(Material provided Opens)

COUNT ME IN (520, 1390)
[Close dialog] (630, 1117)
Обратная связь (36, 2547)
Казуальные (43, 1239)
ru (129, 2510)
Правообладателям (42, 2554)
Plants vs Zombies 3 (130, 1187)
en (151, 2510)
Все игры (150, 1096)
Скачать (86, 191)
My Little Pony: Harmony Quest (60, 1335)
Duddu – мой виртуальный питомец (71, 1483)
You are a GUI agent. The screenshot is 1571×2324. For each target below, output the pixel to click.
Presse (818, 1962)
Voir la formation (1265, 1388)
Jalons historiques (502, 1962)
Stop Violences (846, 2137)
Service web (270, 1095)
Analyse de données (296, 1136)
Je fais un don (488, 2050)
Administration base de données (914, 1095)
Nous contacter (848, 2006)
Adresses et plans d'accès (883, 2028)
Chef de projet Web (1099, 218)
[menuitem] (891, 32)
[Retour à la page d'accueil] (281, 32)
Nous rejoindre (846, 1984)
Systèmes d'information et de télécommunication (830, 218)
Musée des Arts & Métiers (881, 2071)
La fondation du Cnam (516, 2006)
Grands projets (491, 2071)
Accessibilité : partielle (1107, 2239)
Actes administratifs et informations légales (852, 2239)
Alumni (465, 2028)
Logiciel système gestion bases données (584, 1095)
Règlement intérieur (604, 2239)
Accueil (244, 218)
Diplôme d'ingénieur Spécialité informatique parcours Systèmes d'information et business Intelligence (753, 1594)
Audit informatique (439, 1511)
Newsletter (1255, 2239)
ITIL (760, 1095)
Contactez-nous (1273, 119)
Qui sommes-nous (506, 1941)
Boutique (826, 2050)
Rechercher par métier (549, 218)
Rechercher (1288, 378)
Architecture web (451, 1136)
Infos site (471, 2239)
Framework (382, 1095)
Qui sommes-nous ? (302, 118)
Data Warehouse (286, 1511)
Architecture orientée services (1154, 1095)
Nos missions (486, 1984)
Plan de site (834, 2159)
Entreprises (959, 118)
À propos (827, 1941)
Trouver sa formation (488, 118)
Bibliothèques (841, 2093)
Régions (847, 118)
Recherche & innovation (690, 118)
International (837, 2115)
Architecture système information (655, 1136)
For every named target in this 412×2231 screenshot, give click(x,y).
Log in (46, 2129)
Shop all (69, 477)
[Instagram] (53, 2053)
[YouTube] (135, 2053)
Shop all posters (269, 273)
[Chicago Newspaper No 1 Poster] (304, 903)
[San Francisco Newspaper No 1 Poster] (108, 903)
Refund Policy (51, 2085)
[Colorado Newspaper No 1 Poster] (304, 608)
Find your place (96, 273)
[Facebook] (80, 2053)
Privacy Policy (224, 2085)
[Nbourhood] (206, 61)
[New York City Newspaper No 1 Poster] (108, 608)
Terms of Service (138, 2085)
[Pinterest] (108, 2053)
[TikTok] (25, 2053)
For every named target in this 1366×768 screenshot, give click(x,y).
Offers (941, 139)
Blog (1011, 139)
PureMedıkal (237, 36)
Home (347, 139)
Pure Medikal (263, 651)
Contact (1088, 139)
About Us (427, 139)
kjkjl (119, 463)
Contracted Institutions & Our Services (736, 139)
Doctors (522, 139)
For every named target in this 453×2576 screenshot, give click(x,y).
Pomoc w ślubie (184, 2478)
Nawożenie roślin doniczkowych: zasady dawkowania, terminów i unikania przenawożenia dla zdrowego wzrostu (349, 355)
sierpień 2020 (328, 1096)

(Material provided Closes)

§ What is being asked:
Extract the complete data, matching each line exactly.

§ Reply to the task:
COUNT ME IN (520, 1390)
[Close dialog] (630, 1117)
Обратная связь (36, 2547)
Казуальные (43, 1239)
ru (129, 2510)
Правообладателям (42, 2554)
Plants vs Zombies 3 (130, 1187)
en (151, 2510)
Все игры (150, 1096)
Скачать (86, 191)
My Little Pony: Harmony Quest (60, 1335)
Duddu – мой виртуальный питомец (71, 1483)
You are a GUI agent. The screenshot is 1571×2324. For each target below, output the pixel to click.
Presse (818, 1962)
Voir la formation (1265, 1388)
Jalons historiques (502, 1962)
Stop Violences (846, 2137)
Service web (270, 1095)
Analyse de données (296, 1136)
Je fais un don (488, 2050)
Administration base de données (914, 1095)
Nous contacter (848, 2006)
Adresses et plans d'accès (883, 2028)
Chef de projet Web (1099, 218)
[menuitem] (891, 32)
[Retour à la page d'accueil] (281, 32)
Nous rejoindre (846, 1984)
Systèmes d'information et de télécommunication (830, 218)
Musée des Arts & Métiers (881, 2071)
La fondation du Cnam (516, 2006)
Grands projets (491, 2071)
Accessibilité : partielle (1107, 2239)
Actes administratifs et informations légales (852, 2239)
Alumni (465, 2028)
Logiciel système gestion bases données (584, 1095)
Règlement intérieur (604, 2239)
Accueil (244, 218)
Diplôme d'ingénieur Spécialité informatique parcours Systèmes d'information et business Intelligence (753, 1594)
Audit informatique (439, 1511)
Newsletter (1255, 2239)
ITIL (760, 1095)
Contactez-nous (1273, 119)
Qui sommes-nous (506, 1941)
Boutique (826, 2050)
Rechercher par métier (549, 218)
Rechercher (1288, 378)
Architecture web (451, 1136)
Infos site (471, 2239)
Framework (382, 1095)
Qui sommes-nous ? (302, 118)
Data Warehouse (286, 1511)
Architecture orientée services (1154, 1095)
Nos missions (486, 1984)
Plan de site (834, 2159)
Entreprises (959, 118)
À propos (827, 1941)
Trouver sa formation (488, 118)
Bibliothèques (841, 2093)
Régions (847, 118)
Recherche & innovation (690, 118)
International (837, 2115)
Architecture système information (655, 1136)
For every named target in this 412×2231 screenshot, give click(x,y).
Log in (46, 2129)
Shop all (69, 477)
[Instagram] (53, 2053)
[YouTube] (135, 2053)
Shop all posters (269, 273)
[Chicago Newspaper No 1 Poster] (304, 903)
[San Francisco Newspaper No 1 Poster] (108, 903)
Refund Policy (51, 2085)
[Colorado Newspaper No 1 Poster] (304, 608)
Find your place (96, 273)
[Facebook] (80, 2053)
Privacy Policy (224, 2085)
[Nbourhood] (206, 61)
[New York City Newspaper No 1 Poster] (108, 608)
Terms of Service (138, 2085)
[Pinterest] (108, 2053)
[TikTok] (25, 2053)
For every named target in this 1366×768 screenshot, give click(x,y).
Offers (941, 139)
Blog (1011, 139)
PureMedıkal (237, 36)
Home (347, 139)
Pure Medikal (263, 651)
Contact (1088, 139)
About Us (427, 139)
kjkjl (119, 463)
Contracted Institutions & Our Services (736, 139)
Doctors (522, 139)
For every named target in this 453×2576 screenshot, give click(x,y).
Pomoc w ślubie (184, 2478)
Nawożenie roślin doniczkowych: zasady dawkowania, terminów i unikania przenawożenia dla zdrowego wzrostu (349, 355)
sierpień 2020 (328, 1096)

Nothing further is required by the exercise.